Accurate measurement of micro gas flow rates for comprehensive evaluation of polymeric membranes applicable in gaseous separations

Abstract

ABSTRACT The time-lag method is the most useful technique to determine gas permeability, diffusivity, and solubility. However, it is difficult to evaluate the transport properties of the membrane accurately because gas permeability depends on the technique used to assess gas flow. The significance of the present study is to design an economic isochoric apparatus to accurately measure micro-range gas flow rates ranging from 10−6 to 10 cm3(STP) s−1. A strategic procedure is demonstrated to eliminate possible artifacts while conducting the gas permeation experiments, including utilizing downstream pressure rise profiles to identify nanoscale defects as well as transient and steady-state permeation.
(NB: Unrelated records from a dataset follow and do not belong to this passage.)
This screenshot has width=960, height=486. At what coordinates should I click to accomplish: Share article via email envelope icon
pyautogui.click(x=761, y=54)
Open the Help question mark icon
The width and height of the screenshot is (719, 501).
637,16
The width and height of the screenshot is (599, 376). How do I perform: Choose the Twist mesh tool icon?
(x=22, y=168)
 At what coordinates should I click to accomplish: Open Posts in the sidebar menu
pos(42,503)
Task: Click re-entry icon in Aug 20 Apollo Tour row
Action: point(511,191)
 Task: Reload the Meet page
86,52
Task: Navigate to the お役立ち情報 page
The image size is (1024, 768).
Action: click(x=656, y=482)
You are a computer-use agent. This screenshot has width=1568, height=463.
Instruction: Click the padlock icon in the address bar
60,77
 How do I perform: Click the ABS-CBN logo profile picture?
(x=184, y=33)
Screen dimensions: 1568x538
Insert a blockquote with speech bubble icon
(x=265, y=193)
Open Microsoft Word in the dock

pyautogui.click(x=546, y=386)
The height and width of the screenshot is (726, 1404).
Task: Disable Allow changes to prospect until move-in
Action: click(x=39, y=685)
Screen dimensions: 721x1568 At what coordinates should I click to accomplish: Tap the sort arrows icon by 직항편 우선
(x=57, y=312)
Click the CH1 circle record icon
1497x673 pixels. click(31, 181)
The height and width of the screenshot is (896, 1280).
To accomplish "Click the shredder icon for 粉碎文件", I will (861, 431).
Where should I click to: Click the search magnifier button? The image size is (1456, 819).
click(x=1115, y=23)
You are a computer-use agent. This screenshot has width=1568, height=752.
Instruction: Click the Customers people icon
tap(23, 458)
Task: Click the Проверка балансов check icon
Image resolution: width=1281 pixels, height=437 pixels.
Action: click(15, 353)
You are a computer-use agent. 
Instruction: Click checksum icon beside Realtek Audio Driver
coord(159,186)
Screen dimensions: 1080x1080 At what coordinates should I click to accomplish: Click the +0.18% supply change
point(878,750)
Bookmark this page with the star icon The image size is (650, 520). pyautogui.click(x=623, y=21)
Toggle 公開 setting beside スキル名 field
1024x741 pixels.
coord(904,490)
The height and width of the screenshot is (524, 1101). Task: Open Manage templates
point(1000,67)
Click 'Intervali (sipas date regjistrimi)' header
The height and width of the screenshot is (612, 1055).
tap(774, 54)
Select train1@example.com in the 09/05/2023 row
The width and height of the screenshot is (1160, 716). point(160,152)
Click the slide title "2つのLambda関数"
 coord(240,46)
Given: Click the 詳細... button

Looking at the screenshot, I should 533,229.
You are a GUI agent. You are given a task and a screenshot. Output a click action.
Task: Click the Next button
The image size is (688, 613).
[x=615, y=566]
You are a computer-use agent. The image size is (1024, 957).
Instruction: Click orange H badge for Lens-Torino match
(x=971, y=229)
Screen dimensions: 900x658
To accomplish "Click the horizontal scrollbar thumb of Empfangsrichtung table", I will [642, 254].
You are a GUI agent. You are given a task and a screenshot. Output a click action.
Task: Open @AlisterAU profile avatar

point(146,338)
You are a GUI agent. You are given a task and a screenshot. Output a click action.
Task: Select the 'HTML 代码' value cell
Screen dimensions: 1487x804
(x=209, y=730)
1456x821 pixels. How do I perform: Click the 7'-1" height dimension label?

An indigenous apparatus was developed to estimate the polymeric intrinsic properties of the dense and thin-film composite membranes. The device has been successfully used to measure the gas permeation flow rate ranging from 1 × 10−5 to 1 × 10−1cm3 (STP) s−1, which indicates the broad applicability and reproducibility of the data suggesting the reliability of the designed apparatus. Permeation flow rates of binary mixtures of CO2/CH4 through the defect-free membranes were compared with the numerical estimations to validate the measured transport properties.